Adsorbed carbon nanomaterials for surface and interface-engineered stable rubidium multi-cation perovskite solar cells

The current work reports the simultaneous enhancement in efficiency and stability of low-temperature, solution-processed triple cation based MA(0.57)FA(0.38)Rb(0.05)Pbl(3) (MA: methyl ammonium, FA: formamidinium, Rb: rubidium) perovskite solar cells (PSCs) by means of adsorbed carbon nanomaterials at the perovskite/electron transporting layer interface. The quantity and quality of the adsorbents are precisely controlled to electronically modify the ETL surface and lower the energy barrier across the interface. Carbon derivatives namely fullerene (C-60) and PC71BM ([6,6)-phenyl C71 butyric acid methyl ester) are employed as adsorbents in conjunction with ZnO and together serve as a bilayer electron transporting layer (ETU. The adsorbed fullerene (C-60-ZnO, abbreviated as C-ZnO) passivates the interstitial trap-sites of ZnO with interstitial intercalation of oxygen atoms in the ZnO lattice structure. C-ZnO ETL based PSCs demonstrate about a 19% higher average PCE compared to conventional ZnO ETL based devices and a nearly 9% higher average PCE than PC71BM adsorbed-ZnO (P-ZnO) ETL based PSCs. In addition, the interstitial trapstate passivation with a C-ZnO film upshifts the Fermi-level position of the C-ZnO ETL by 130 meV, with reference to the ZnO ETL, which contributes to an enhanced n-type conductivity. The photocurrent hysteresis phenomenon in C-ZnO PSCs is also substantially reduced due to mitigated charge trapping phenomena and concomitant reduction in an electrode polarization process. Another major highlight of this work is that, C-ZnO PSCs demonstrate a superior device stability retaining about 94% of its initial PCE in the course of a month-long, systematic degradation study conducted in our work.
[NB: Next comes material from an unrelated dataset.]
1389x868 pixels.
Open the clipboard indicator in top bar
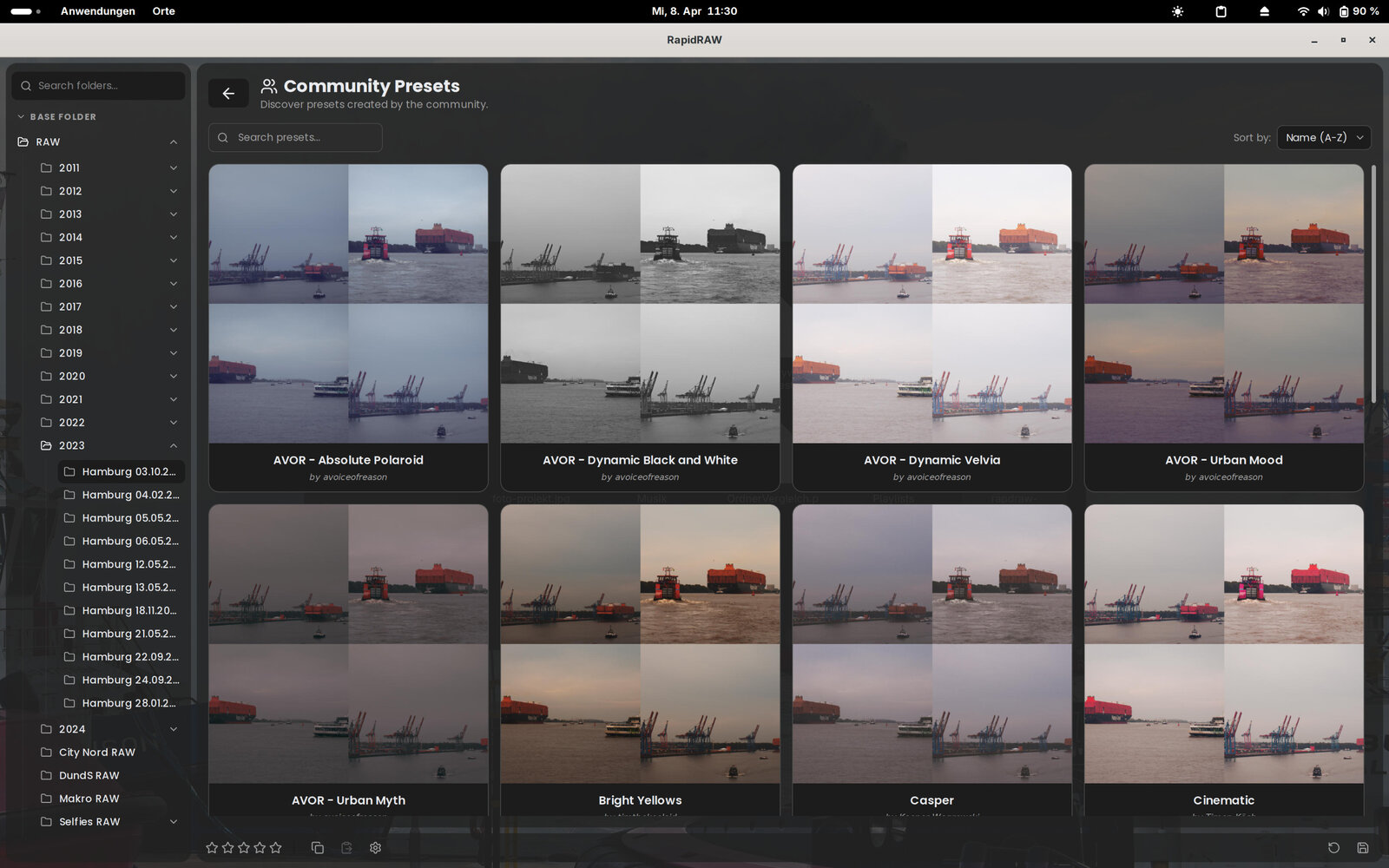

The enhanced device stability with C-ZnO PSCs is attributed to their high resistance to aging-induced recombination phenomena and a water-induced perovskite degradation process, due to a lower content of oxygen-related chemisorbed species on the C-ZnO ETL. The intricate mechanisms behind the efficiency and stability enhancement are investigated in detail and explained in the context of enhanced surface and interfacial electronic properties.